Suppression of tumorigenesis and metastasis of hepatocellular carcinoma by shRNA interference targeting on inhibition of homeoprotein Six1

Abstract

We previously demonstrated that overexpression of homeoprotein Six1 in hepatocellular carcinoma (HCC) patients is associated with venous infiltration, later pathologic tumor metastasis (pTNM) stage and poor overall survival rate (Ng et al., 2006). In this study, short hairpin RNA (shRNA) interference approach was used to suppress the expression of Six1 in a HCC cell line MHCC97L which is capable of local and distant metastases. Stable transfectant MHCC97L-shSix1carrying Six1 specific shRNA plasmid exhibited suppression of Six1 expression to about 40% of the control cell line MHCC97L. In vitro functional assays demonstrated that the growth rate and proliferation ability of MHCC97L-shSix1 were markedly suppressed comparing with the control cells.
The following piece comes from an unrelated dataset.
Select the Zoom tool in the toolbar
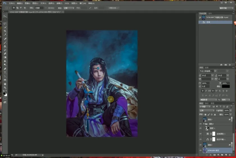Image resolution: width=236 pixels, height=158 pixels. [x=5, y=88]
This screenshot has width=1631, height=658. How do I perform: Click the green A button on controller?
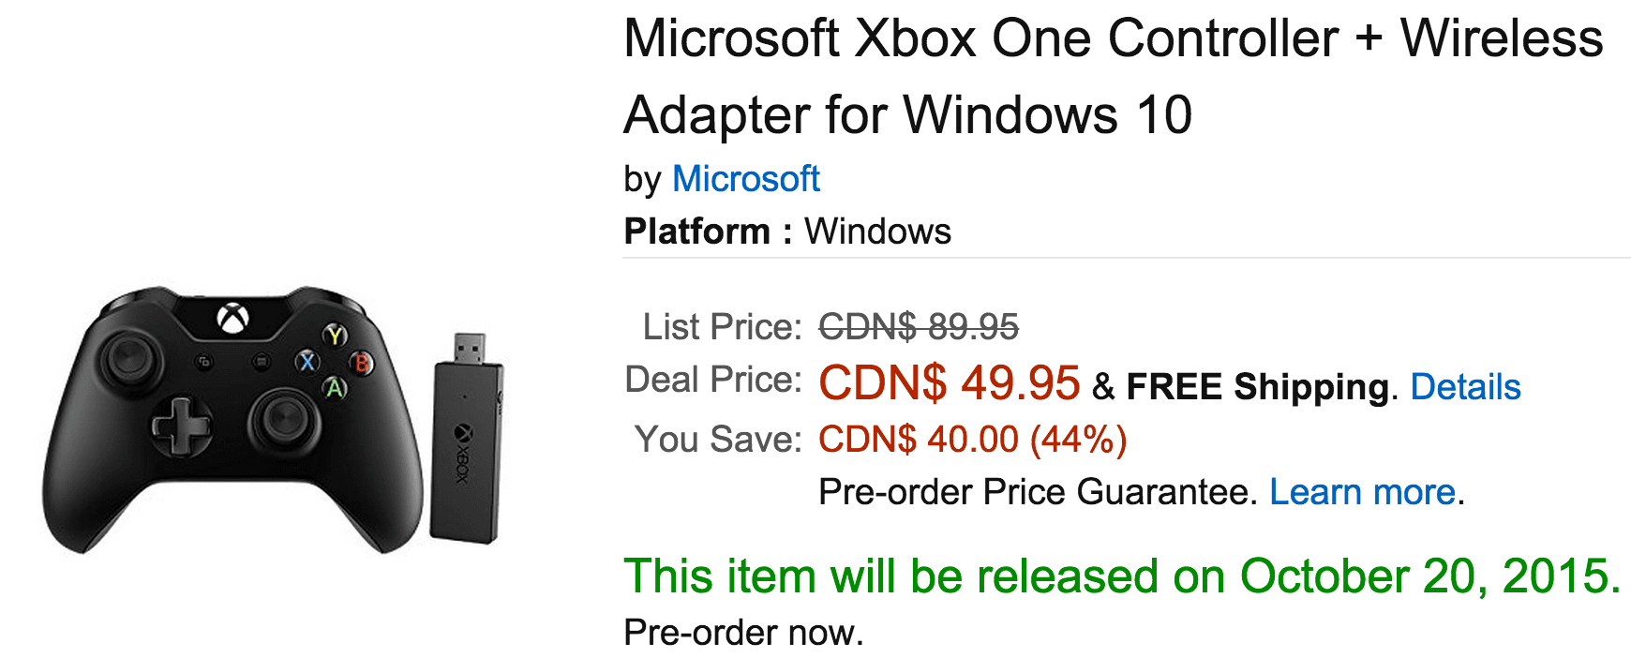(x=335, y=388)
Furthermore, noticeable decrease in cell motility and invasiveness were observed in MHCC97L-shSix1. Data from in vivo xenograft tumorigenesis model demonstrated that the growth rate of subcutaneous xenograft in MHCC97L-shSix1 group was significantly reduced (P<0.01). Spontaneous metastasis models indicated that targeting Six1 suppression significantly reduced the tumor volume (P < 0.01) and the pulmonary metastasis in MHCC97L-shSix1 group (P=0.026). Our data suggested that Six1 might function involved in tumorigenesis and metastasis of HCC. Suppression of Six1 leading to the reduction of in vitro and in vivo metastatic ability of MHCC97L implied its potential therapeutic application on treatment of HCC metastasis.